** Begin AVAILABLE DATA **

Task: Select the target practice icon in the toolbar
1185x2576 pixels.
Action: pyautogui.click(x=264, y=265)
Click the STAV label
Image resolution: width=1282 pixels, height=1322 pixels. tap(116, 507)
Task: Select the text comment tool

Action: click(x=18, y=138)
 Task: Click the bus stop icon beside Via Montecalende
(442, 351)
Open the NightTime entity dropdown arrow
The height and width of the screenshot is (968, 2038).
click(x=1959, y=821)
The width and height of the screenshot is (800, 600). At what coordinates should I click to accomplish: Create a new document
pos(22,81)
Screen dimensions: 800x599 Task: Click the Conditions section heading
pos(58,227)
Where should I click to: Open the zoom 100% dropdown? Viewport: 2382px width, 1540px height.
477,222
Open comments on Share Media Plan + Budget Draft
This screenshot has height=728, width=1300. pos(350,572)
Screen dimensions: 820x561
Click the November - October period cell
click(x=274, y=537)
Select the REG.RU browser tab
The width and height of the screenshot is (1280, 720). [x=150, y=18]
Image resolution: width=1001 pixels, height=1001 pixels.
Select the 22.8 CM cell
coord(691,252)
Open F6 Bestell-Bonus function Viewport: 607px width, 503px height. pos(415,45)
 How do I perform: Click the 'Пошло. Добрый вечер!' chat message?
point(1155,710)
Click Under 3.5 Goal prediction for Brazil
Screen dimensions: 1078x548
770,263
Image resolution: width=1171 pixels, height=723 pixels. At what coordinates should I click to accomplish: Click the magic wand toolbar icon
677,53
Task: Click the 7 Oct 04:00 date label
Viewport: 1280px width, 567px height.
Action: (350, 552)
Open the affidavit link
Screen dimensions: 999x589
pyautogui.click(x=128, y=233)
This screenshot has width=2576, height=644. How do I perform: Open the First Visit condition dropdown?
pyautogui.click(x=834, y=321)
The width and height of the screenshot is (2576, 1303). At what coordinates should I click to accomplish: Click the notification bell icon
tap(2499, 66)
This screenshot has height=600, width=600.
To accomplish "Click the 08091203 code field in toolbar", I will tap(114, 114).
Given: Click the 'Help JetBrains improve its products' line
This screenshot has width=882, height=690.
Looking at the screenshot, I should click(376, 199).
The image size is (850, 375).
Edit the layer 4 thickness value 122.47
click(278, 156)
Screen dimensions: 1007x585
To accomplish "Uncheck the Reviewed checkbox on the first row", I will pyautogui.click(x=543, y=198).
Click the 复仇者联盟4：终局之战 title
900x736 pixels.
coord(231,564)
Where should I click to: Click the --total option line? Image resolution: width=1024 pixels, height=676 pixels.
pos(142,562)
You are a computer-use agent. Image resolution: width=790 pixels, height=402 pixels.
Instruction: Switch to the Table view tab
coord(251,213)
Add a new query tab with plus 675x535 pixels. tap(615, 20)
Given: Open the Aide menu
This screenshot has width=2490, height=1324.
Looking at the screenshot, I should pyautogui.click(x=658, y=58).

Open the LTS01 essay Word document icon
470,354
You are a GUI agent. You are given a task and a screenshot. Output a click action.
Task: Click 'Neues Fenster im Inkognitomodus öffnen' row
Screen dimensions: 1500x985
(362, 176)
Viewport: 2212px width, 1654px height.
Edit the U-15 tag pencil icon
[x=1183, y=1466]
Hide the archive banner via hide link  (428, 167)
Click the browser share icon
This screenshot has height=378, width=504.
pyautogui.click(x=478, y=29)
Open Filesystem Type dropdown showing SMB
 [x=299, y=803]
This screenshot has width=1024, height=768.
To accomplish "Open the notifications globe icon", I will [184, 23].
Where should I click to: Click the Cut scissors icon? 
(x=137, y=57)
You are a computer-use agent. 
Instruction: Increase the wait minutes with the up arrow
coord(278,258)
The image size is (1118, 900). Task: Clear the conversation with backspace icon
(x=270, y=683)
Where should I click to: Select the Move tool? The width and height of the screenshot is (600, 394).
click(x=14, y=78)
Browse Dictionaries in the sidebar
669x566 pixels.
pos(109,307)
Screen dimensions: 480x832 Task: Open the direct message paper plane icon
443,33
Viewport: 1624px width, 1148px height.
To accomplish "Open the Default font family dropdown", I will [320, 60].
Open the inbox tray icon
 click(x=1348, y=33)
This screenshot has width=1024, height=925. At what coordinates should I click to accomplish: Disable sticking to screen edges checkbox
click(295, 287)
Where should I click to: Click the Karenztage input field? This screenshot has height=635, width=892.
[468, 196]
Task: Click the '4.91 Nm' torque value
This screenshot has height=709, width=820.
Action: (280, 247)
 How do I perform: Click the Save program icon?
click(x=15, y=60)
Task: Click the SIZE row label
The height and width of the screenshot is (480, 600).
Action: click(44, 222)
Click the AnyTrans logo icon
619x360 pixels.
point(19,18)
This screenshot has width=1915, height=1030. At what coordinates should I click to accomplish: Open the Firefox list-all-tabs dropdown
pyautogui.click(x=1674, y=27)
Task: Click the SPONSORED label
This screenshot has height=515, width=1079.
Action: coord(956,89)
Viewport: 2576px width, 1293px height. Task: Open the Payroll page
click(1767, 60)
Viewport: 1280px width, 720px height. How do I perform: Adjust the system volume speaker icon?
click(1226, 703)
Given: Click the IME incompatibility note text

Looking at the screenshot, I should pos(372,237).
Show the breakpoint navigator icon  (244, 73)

** End AVAILABLE DATA **

▸ **TASK**
Return the lines of the listing unchanged, starting with the line that contains "Given: Click the 'Help" and going on through the line that contains "pos(142,562)".

▸ **EXERCISE SOLUTION**
Given: Click the 'Help JetBrains improve its products' line
This screenshot has width=882, height=690.
Looking at the screenshot, I should click(376, 199).
The image size is (850, 375).
Edit the layer 4 thickness value 122.47
click(278, 156)
Screen dimensions: 1007x585
To accomplish "Uncheck the Reviewed checkbox on the first row", I will pyautogui.click(x=543, y=198).
Click the 复仇者联盟4：终局之战 title
900x736 pixels.
coord(231,564)
Where should I click to: Click the --total option line? Image resolution: width=1024 pixels, height=676 pixels.
pos(142,562)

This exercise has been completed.